Я говорю: один рубль! Ну, и пошло. Рубль, два, три… Десять, двадцать… Триста, триста тридцать, четыреста… Тысяча сто, тысяча двести… Мгновенно добрались до двадцати тысяч. Это по тем-то временам. Я смотрю – остались трое. Причем двое еще торгуются, а третий вроде как хочет, но сомневается. А ритм, повторяю, бешеный. Двадцать тысяч, двадцать две… двадцать три…

Один руку опустил. Двадцать четыре! Раз!.. Двадцать четыре! Два!.. И тут, черт меня дернул, я на того, кто, по моему мнению, еще сомневался, глянул и как рявкнул на весь зал: «Ну!!! Он вскочил от неожиданности и как заорет: «Тридцать пять!» Я тут же: «Тридцать пять – раз! Тридцать пять – два! Тридцать пять тысяч – три! Продано!»

И забыл тут же, потому что впереди еще ого-го сколько. Продолжалось все это дело часа полтора-два. Продалось все с большим превышением. Причем я завелся и под конец так ахнул молоточком, что пробил трибуну. Ну, и тут же продал ее, вместе с молоточком, к ужасу директора зала. Все, конец.

Я мокрый как мышь иду по проходу. Все жмут руки, обнимаю, благодарят.

Вдруг кто-то по плечу сзади тук-тук. Я поворачиваюсь и упираюсь ровно в живот. Задрал башку и обомлел. Стоит передо мной огромный чеченец, метра два ростом, я ему как раз до пупка. Лицо багровое, шапка, глаза бешеные. В руке двустволка. Тот самый, который холодильник купил.

«Ты, говорит, зачем на меня накричал?! На меня мама так никогда не кричала!»

Я понял: конец. Мямлю, что, вроде, вы поймите – это аукцион, я этого не хотел, оно как-то само вышло… А он меня не слышит.

Наклонился прямо к лицу и говорит: «Я этот холодильник купил не потому, что он мне нужен, на фиг он мне не нужен! Я его купил, потому что испугался!»

И ушел. Никогда не забуду.

Адамыч

Жару лучше всего переносить в ущелье, рядом с речкой, сидя позади башенки бронетранспортера на заботливо подложенной под тебя подстилке от сидушек.

Коробочка шла ходко, временами сбавляя газ там, где дорога переходила в грунтовку. А так шла, как тут принято, восемьдесят в час, чтобы в случае чего вынесло из-под подрыва.

Рядом на броне сидело еще человек шесть бойцов. Внутри только экипаж и еще кто-то.
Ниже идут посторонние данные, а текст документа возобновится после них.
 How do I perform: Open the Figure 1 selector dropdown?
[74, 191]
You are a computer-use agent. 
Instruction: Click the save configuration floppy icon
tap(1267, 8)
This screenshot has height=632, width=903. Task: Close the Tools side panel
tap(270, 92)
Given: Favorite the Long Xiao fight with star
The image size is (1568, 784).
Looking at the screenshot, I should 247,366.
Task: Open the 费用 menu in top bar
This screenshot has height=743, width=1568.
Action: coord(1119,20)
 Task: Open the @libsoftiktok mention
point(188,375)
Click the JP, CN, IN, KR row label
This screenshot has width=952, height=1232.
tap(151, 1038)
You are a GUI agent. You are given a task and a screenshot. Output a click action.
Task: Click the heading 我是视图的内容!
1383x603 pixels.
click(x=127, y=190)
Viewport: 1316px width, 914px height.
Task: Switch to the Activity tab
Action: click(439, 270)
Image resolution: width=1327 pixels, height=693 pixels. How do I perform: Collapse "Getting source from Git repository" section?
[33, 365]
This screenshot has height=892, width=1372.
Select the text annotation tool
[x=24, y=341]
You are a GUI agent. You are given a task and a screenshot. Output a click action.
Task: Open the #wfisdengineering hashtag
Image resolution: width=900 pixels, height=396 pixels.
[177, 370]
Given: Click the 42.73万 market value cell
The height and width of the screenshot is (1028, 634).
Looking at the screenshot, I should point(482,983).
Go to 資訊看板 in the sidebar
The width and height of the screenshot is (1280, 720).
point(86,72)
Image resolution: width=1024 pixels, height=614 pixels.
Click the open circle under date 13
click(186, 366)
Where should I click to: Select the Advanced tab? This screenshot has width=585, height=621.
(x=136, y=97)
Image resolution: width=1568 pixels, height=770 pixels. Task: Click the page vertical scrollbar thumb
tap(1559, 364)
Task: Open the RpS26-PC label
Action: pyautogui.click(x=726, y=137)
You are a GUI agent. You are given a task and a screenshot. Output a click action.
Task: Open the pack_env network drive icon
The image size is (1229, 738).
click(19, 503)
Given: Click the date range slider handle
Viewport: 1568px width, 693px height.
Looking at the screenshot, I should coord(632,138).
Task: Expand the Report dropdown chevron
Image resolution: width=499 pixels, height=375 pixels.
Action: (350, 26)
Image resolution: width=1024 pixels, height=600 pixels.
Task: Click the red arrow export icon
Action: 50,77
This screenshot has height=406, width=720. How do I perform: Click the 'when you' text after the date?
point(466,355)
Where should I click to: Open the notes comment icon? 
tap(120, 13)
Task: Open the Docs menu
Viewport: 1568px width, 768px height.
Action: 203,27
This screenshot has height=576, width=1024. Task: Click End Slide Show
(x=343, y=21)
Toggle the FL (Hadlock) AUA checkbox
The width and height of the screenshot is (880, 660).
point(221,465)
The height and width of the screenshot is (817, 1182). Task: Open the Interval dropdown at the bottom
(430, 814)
Тут вообще стараются ездить верхом. При мощном подрыве внутри «кильки в томате». Наверху, правда, хотя немного безопаснее, но тоже не сахар. Один мой знакомый из военной прокуратуры при подрыве слетел с брони башкой о камень и потом полгода находился в госпитале между смертью и жизнью цветка. Но потом как-то выкрутился и даже вернулся в строй.

Иногда дорога петляла прямо у самой воды, иногда забиралась выше. Ущелье вставало справа и слева, то совершенно поросшее зеленкой, то каменистое и лысое.

Они тут все вообще хорошо ко мне относились, немного снисходительно, но уважительно. Поэтому мы пару раз встали сполоснуться: у родника Чанты, потом у водопада Нихалой и потом еще у одного водопада возле Шатоя.

Прошли Шатой. Последний раз по моей просьбе встали сфоткаться у здоровенной то ли ингушской, то ли чеченской башни какого-то богом забытого века. Потом еще раз у Ушкалойских башен.

Потом я получил по башке, потому что надо было ехать.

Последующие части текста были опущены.